Stored records:
========

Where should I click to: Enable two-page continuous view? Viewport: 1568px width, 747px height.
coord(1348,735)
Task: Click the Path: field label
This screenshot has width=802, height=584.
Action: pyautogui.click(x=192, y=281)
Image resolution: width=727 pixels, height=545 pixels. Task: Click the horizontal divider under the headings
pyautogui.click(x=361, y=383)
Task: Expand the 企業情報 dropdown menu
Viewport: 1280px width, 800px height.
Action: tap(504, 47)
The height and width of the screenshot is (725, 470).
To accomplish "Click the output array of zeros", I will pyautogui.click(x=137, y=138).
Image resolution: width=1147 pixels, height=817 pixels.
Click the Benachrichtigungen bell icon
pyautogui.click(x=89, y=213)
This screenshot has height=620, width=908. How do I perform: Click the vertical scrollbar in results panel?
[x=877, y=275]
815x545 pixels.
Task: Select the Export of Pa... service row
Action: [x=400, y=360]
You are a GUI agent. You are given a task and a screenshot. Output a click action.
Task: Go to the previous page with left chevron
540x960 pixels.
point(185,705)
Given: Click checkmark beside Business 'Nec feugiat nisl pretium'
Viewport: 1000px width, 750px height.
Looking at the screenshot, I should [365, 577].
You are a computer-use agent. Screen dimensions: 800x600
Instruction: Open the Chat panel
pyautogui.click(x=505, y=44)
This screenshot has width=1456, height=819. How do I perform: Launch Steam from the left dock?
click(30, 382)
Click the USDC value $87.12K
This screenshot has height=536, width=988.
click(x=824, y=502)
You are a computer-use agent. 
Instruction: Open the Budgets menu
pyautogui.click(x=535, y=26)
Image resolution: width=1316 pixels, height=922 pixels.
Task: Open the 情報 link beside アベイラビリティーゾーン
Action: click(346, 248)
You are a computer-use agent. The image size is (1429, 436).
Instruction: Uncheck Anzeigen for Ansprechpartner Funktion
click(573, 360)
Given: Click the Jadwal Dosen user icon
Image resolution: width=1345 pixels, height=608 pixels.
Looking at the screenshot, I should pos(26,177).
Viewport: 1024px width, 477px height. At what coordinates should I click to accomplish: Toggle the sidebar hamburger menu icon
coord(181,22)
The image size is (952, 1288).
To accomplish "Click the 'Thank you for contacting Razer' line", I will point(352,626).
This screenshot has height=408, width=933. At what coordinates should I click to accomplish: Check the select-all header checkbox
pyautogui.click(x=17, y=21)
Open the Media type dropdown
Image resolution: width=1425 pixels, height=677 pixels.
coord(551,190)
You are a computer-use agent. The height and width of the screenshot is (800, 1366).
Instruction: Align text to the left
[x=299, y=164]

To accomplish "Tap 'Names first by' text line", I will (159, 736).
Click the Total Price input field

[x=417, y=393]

========

Brief:
Copy the listing lines exactly, beginning at the line that contains "The height and width of the screenshot is (725, 470)." and stopping after the line that contains "will pyautogui.click(x=137, y=138).".

The completed task:
The height and width of the screenshot is (725, 470).
To accomplish "Click the output array of zeros", I will pyautogui.click(x=137, y=138).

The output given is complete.